Physicians at HealthPartners in Minneapolis–St. Paul, MN, saw an opportunity to improve care for patients with diabetes who were being seen in primary care. In a health system where some clinic locations are up to 90 miles apart, there had to be a better way to leverage the expertise and time of endocrinologists within the system through the transfer of knowledge without moving patients. Intrigued by the University of New Mexico Project ECHO Model, the team at HealthPartners decided to implement a Project ECHO cohort in endocrinology. To learn more, the project leaders, an endocrinologist and a diabetes educator, visited the University of New Mexico for training and ideas on how to implement the model within HealthPartners.
The team identified seven to eight primary care physicians to participate in the initial cohort, which lasted four months and consisted of four sessions with CME credits provided. Time was carved out for participants so they were not expected to do this work in addition to their other responsibilities. Several primary care medical directors were selected to be in the first cohort so they could engage their teams by speaking from experience. The four sessions, each lasting two hours, were facilitated by an endocrinologist leader and a diabetes educator via a live online webinar. A lecture was presented at the beginning of each session. Then, each participating primary care physician would present two cases from his or her practice, soliciting advice and recommendations from the endocrinologist and diabetes educator as well as the other primary care physicians.

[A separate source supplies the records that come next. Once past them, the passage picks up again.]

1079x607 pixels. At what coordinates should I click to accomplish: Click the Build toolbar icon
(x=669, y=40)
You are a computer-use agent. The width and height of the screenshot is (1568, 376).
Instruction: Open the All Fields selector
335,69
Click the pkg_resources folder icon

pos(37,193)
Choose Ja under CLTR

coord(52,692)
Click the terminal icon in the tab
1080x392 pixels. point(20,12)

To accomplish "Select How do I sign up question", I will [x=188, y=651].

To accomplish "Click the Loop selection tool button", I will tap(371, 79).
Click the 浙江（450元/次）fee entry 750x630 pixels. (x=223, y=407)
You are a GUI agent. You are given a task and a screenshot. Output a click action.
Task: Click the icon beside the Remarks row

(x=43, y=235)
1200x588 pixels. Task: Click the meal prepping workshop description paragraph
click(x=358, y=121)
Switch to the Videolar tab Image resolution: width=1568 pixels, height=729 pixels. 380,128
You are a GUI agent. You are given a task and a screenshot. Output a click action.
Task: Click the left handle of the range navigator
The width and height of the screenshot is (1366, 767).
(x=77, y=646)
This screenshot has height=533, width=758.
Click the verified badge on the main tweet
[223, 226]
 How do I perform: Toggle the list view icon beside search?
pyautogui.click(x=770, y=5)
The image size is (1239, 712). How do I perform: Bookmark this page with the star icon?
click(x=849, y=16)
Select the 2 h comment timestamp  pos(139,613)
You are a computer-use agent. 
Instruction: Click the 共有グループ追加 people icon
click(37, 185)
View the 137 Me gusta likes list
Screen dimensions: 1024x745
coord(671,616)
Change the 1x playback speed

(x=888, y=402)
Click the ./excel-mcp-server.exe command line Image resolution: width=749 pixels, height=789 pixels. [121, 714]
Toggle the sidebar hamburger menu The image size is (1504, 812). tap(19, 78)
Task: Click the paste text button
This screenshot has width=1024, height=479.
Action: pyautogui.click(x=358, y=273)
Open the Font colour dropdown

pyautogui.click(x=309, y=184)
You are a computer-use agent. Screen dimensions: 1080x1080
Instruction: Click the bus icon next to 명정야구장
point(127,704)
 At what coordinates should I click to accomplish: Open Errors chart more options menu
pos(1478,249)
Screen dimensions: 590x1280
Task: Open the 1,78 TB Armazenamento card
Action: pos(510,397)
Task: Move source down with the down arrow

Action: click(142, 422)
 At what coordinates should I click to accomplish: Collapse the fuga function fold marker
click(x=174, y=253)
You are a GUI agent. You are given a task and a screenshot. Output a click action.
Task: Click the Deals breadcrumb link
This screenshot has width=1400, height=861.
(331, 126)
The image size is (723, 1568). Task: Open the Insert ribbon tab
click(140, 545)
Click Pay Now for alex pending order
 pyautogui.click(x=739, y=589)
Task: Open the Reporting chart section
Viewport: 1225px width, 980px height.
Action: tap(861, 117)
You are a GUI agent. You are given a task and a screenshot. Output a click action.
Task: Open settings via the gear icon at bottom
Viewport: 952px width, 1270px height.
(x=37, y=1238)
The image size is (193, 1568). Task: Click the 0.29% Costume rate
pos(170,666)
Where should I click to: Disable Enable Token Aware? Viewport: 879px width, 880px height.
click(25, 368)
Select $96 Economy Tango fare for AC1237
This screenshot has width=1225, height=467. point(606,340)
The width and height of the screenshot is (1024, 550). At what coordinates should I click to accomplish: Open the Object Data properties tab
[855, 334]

Early on, it became evident that the facilitation skills of the endocrinologist and diabetes educator were a key determinant for successful sharing during sessions. It also became clear that certain topics were more relevant to the group than others; for example, for primary care physicians, information around glycemic management was more helpful than instruction on managing lipids. The overall feedback from participants was very favorable, with uniformly positive feedback on the survey. One physician commented that this was the “best CME [he has] ever attended.” Another noted that “patients would have needed to see endocrinology if we were not doing this.” A1C results and cost savings were tracked across the system and were also used as an indicator for success. The average decrease in A1C for the patients in the cohort was 0.7 percent and there was almost a threefold increase in the percent of patients meeting their A1C goal. The team modeled cost savings from decreased office visits to an endocrinologist for diabetic patients, which was estimated to be approximately $100,000 per cohort.
HealthPartners is currently expanding the model to a psychiatry cohort, specifically related to adult anxiety and depression. The cohort just started and the initial feedback is that physicians are finding it helpful, especially in the current market where there is a shortage of psychiatrists. Hypertension is a possible area to be explored next.